> AIM OF THE TASK: The records below must be retyped exactly.

Dataset items:
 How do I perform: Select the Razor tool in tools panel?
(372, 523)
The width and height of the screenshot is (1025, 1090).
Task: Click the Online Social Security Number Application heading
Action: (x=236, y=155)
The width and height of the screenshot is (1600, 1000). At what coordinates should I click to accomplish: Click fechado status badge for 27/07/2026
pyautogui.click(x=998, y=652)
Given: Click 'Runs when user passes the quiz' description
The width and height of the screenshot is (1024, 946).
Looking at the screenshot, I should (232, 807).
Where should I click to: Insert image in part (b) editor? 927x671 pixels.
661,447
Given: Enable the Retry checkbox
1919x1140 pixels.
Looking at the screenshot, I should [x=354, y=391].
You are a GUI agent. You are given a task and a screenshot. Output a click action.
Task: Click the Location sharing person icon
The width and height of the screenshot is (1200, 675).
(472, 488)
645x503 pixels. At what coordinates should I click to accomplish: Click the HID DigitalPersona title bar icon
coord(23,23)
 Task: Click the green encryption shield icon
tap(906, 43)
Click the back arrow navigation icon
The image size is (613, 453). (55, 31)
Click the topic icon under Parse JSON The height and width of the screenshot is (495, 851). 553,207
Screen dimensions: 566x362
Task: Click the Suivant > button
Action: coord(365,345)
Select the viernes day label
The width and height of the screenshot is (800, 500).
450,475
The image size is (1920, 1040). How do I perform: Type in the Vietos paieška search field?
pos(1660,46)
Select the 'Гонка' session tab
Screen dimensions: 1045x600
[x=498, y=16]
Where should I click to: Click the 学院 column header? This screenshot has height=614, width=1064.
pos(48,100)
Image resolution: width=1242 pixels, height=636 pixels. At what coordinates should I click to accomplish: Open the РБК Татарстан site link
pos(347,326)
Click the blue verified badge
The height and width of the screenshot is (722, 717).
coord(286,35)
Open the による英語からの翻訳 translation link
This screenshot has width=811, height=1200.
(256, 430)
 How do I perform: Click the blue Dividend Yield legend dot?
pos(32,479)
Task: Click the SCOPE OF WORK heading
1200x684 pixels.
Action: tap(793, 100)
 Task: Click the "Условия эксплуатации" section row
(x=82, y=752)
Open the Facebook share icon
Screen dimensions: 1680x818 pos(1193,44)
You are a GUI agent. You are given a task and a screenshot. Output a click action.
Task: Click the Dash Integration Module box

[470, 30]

> PROBLEM SOLUTION:
 How do I perform: Select the Razor tool in tools panel?
(372, 523)
The width and height of the screenshot is (1025, 1090).
Task: Click the Online Social Security Number Application heading
Action: (x=236, y=155)
The width and height of the screenshot is (1600, 1000). At what coordinates should I click to accomplish: Click fechado status badge for 27/07/2026
pyautogui.click(x=998, y=652)
Given: Click 'Runs when user passes the quiz' description
The width and height of the screenshot is (1024, 946).
Looking at the screenshot, I should (232, 807).
Where should I click to: Insert image in part (b) editor? 927x671 pixels.
661,447
Given: Enable the Retry checkbox
1919x1140 pixels.
Looking at the screenshot, I should [x=354, y=391].
You are a GUI agent. You are given a task and a screenshot. Output a click action.
Task: Click the Location sharing person icon
The width and height of the screenshot is (1200, 675).
(472, 488)
645x503 pixels. At what coordinates should I click to accomplish: Click the HID DigitalPersona title bar icon
coord(23,23)
 Task: Click the green encryption shield icon
tap(906, 43)
Click the back arrow navigation icon
The image size is (613, 453). (55, 31)
Click the topic icon under Parse JSON The height and width of the screenshot is (495, 851). 553,207
Screen dimensions: 566x362
Task: Click the Suivant > button
Action: coord(365,345)
Select the viernes day label
The width and height of the screenshot is (800, 500).
450,475
The image size is (1920, 1040). How do I perform: Type in the Vietos paieška search field?
pos(1660,46)
Select the 'Гонка' session tab
Screen dimensions: 1045x600
[x=498, y=16]
Where should I click to: Click the 学院 column header? This screenshot has height=614, width=1064.
pos(48,100)
Image resolution: width=1242 pixels, height=636 pixels. At what coordinates should I click to accomplish: Open the РБК Татарстан site link
pos(347,326)
Click the blue verified badge
The height and width of the screenshot is (722, 717).
coord(286,35)
Open the による英語からの翻訳 translation link
This screenshot has width=811, height=1200.
(256, 430)
 How do I perform: Click the blue Dividend Yield legend dot?
pos(32,479)
Task: Click the SCOPE OF WORK heading
1200x684 pixels.
Action: tap(793, 100)
 Task: Click the "Условия эксплуатации" section row
(x=82, y=752)
Open the Facebook share icon
Screen dimensions: 1680x818 pos(1193,44)
You are a GUI agent. You are given a task and a screenshot. Output a click action.
Task: Click the Dash Integration Module box

[470, 30]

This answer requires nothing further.